- Pixel coordinate grounding data -
##########
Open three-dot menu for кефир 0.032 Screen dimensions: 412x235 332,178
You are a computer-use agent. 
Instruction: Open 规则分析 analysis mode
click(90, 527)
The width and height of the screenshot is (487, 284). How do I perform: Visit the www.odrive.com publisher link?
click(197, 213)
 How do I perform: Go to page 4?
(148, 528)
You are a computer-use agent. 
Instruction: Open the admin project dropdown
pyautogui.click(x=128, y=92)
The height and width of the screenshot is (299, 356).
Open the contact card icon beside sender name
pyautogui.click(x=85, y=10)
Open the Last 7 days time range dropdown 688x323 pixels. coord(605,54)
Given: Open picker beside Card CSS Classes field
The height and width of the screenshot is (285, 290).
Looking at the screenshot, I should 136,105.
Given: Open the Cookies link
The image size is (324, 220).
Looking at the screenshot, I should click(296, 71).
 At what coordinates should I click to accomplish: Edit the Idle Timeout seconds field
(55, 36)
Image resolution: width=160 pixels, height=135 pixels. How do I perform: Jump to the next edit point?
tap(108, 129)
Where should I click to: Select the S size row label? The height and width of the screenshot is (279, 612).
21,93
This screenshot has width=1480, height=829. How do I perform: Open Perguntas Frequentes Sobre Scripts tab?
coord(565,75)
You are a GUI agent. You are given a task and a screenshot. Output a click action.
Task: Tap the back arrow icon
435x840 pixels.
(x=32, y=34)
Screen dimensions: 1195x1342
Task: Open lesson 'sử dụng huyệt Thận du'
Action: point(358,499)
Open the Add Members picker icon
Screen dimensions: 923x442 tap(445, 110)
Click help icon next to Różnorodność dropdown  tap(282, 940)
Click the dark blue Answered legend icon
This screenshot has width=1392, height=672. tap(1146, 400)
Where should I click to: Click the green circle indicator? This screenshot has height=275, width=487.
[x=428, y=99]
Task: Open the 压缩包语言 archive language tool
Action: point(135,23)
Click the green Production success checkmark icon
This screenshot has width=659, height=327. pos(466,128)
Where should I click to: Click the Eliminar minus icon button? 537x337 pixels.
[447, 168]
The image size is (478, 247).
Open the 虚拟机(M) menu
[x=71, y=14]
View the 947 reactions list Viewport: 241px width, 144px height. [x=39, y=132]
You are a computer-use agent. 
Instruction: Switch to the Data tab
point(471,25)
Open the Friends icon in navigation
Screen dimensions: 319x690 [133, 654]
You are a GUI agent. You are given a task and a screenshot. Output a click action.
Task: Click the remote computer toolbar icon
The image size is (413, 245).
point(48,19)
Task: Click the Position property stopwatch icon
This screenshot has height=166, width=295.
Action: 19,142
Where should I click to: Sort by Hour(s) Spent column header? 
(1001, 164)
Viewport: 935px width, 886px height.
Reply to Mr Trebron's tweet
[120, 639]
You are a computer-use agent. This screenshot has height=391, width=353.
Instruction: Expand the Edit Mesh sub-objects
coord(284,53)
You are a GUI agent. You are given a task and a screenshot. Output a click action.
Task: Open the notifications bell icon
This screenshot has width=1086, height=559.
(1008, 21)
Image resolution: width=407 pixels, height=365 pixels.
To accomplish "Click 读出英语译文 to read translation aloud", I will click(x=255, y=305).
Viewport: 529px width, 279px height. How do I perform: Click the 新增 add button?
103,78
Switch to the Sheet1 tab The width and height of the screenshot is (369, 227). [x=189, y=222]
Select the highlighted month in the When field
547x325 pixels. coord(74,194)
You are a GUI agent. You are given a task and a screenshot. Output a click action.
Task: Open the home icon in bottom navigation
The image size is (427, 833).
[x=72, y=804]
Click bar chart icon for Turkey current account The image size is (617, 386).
##########
- WORK TO COMPLETE -
Print the data word for word.

- ANSWER SECTION -
Open three-dot menu for кефир 0.032 Screen dimensions: 412x235 332,178
You are a computer-use agent. 
Instruction: Open 规则分析 analysis mode
click(90, 527)
The width and height of the screenshot is (487, 284). How do I perform: Visit the www.odrive.com publisher link?
click(197, 213)
 How do I perform: Go to page 4?
(148, 528)
You are a computer-use agent. 
Instruction: Open the admin project dropdown
pyautogui.click(x=128, y=92)
The height and width of the screenshot is (299, 356).
Open the contact card icon beside sender name
pyautogui.click(x=85, y=10)
Open the Last 7 days time range dropdown 688x323 pixels. coord(605,54)
Given: Open picker beside Card CSS Classes field
The height and width of the screenshot is (285, 290).
Looking at the screenshot, I should 136,105.
Given: Open the Cookies link
The image size is (324, 220).
Looking at the screenshot, I should click(296, 71).
 At what coordinates should I click to accomplish: Edit the Idle Timeout seconds field
(55, 36)
Image resolution: width=160 pixels, height=135 pixels. How do I perform: Jump to the next edit point?
tap(108, 129)
Where should I click to: Select the S size row label? The height and width of the screenshot is (279, 612).
21,93
This screenshot has width=1480, height=829. How do I perform: Open Perguntas Frequentes Sobre Scripts tab?
coord(565,75)
You are a GUI agent. You are given a task and a screenshot. Output a click action.
Task: Tap the back arrow icon
435x840 pixels.
(x=32, y=34)
Screen dimensions: 1195x1342
Task: Open lesson 'sử dụng huyệt Thận du'
Action: point(358,499)
Open the Add Members picker icon
Screen dimensions: 923x442 tap(445, 110)
Click help icon next to Różnorodność dropdown  tap(282, 940)
Click the dark blue Answered legend icon
This screenshot has width=1392, height=672. tap(1146, 400)
Where should I click to: Click the green circle indicator? This screenshot has height=275, width=487.
[x=428, y=99]
Task: Open the 压缩包语言 archive language tool
Action: point(135,23)
Click the green Production success checkmark icon
This screenshot has width=659, height=327. pos(466,128)
Where should I click to: Click the Eliminar minus icon button? 537x337 pixels.
[447, 168]
The image size is (478, 247).
Open the 虚拟机(M) menu
[x=71, y=14]
View the 947 reactions list Viewport: 241px width, 144px height. [x=39, y=132]
You are a computer-use agent. 
Instruction: Switch to the Data tab
point(471,25)
Open the Friends icon in navigation
Screen dimensions: 319x690 [133, 654]
You are a GUI agent. You are given a task and a screenshot. Output a click action.
Task: Click the remote computer toolbar icon
The image size is (413, 245).
point(48,19)
Task: Click the Position property stopwatch icon
This screenshot has height=166, width=295.
Action: 19,142
Where should I click to: Sort by Hour(s) Spent column header? 
(1001, 164)
Viewport: 935px width, 886px height.
Reply to Mr Trebron's tweet
[120, 639]
You are a computer-use agent. This screenshot has height=391, width=353.
Instruction: Expand the Edit Mesh sub-objects
coord(284,53)
You are a GUI agent. You are given a task and a screenshot. Output a click action.
Task: Open the notifications bell icon
This screenshot has width=1086, height=559.
(1008, 21)
Image resolution: width=407 pixels, height=365 pixels.
To accomplish "Click 读出英语译文 to read translation aloud", I will click(x=255, y=305).
Viewport: 529px width, 279px height. How do I perform: Click the 新增 add button?
103,78
Switch to the Sheet1 tab The width and height of the screenshot is (369, 227). [x=189, y=222]
Select the highlighted month in the When field
547x325 pixels. coord(74,194)
You are a GUI agent. You are given a task and a screenshot. Output a click action.
Task: Open the home icon in bottom navigation
The image size is (427, 833).
[x=72, y=804]
Click bar chart icon for Turkey current account The image size is (617, 386).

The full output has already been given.